Message par Supfiction »

Vu le premier dvd, vraiment passionnant, en particulier le début avec le contexte historique (accords Blum-Byrnes...), la suite un peu moins (un peu par lassitude peut-être le dvd durant 2h hors bonus), axée sur les différentes chapelles de critiques et ciné-clubs.
ça fait du bien d'entendre Eddy Mitchell, comme une madeleine de Proust..

--
J'ai découvert au passage ces accords Blum-Byrnes de 1946, assez étonné par cette histoire de semaines réservées (exclusivement, si j'ai bien compris) au cinéma français ("quatre semaines sur treize", pourquoi sur treize et pas sur 52 ?).
Le compromis est d'une part un abandon du quota de films américains et d'autre part une exclusivité accordée aux films français quatre semaines sur treize, ce qui correspond à une diminution de moitié de la diffusion de films français par rapport aux années 1941-1942.
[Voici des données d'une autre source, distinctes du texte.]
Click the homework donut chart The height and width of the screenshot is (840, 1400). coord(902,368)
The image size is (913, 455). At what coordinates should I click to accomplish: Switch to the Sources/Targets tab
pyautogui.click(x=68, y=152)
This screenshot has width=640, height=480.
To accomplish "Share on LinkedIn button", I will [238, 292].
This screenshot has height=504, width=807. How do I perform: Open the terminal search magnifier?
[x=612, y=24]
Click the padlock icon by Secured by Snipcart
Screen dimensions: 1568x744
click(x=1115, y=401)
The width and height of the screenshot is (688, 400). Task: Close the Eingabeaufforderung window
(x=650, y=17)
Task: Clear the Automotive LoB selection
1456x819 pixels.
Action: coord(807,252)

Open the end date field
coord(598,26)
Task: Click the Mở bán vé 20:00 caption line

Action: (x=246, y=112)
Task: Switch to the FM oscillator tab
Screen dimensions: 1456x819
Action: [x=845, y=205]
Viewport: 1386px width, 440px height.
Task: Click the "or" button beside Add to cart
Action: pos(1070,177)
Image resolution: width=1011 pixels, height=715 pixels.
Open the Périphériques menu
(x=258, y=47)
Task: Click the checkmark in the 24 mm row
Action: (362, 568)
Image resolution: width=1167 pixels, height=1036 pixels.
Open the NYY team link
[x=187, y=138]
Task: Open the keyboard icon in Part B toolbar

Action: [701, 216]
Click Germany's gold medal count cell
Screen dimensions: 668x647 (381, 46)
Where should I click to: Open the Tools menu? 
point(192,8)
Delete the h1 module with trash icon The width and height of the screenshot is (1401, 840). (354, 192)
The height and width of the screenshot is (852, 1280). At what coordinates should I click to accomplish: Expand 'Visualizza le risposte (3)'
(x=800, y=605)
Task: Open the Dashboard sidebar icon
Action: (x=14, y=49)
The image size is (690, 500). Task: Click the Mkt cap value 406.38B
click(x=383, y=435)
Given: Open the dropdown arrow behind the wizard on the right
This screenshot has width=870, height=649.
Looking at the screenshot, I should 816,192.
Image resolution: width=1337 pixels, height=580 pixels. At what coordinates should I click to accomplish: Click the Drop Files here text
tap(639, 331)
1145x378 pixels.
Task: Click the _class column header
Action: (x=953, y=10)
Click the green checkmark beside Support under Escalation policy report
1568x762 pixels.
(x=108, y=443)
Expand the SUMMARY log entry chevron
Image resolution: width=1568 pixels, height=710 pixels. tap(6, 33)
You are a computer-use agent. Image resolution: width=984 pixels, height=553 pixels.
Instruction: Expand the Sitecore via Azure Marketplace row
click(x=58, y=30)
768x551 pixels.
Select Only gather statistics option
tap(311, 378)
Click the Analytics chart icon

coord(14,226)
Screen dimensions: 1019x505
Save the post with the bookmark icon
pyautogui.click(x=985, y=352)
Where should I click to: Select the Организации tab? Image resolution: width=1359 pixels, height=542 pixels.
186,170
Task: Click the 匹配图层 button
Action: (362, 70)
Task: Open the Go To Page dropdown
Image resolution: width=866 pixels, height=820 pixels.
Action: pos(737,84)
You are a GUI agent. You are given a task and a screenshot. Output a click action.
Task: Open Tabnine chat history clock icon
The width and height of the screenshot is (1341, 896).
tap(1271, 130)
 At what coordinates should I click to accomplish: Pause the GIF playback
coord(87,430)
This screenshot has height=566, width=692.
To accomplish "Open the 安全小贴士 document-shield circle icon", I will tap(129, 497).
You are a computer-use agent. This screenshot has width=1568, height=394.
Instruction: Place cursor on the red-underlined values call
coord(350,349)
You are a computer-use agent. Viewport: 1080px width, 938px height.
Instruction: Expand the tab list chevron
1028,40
Cet accord n'a été signé que le 28 mai 1946, ce qui est étonnant.. les films américains n'auraient donc pas été distribuées en France avant cette date. Au sortir de la guerre, il ne fallait pas être pressé.. :|

Ces accords ont rapidement été contesté, surtout par les communistes d'ailleurs. De cette contestation est né le système de financement et "l’exception culturelle"..
Wikipedia a écrit :Cette contestation culmine avec une grande manifestation le 4 janvier 1948, rassemblant bien au-delà du milieu syndical les vedettes du moment, comme Jean Marais ou Simone Signoret. La pression est alors telle que le gouvernement français obtient du gouvernement américain pour quatre ans quatre semaines supplémentaires d'exclusivité par an ainsi qu'un contingent d'au maximum 121 films américains par an (révision des accords Blum-Byrnes à Paris le 16 septembre 1948). Surtout, ce mouvement entraîne la création d'une taxe de 10,9 % sur tous les billets (loi d'Aide du 23 septembre 1948), à laquelle étaient farouchement opposés distributeurs et exploitants. Cette taxe alimente un Fonds d'aide à l'industrie cinématographique, mettant en place un système d'aides automatiques calculées sur la base des recettes des films précédents des réalisateurs éligibles21, jetant les bases du système organisé par le CNC. Il est à peu près admis que ce système eut un rôle considérable dans le maintien et le développement du cinéma français d'après-guerre.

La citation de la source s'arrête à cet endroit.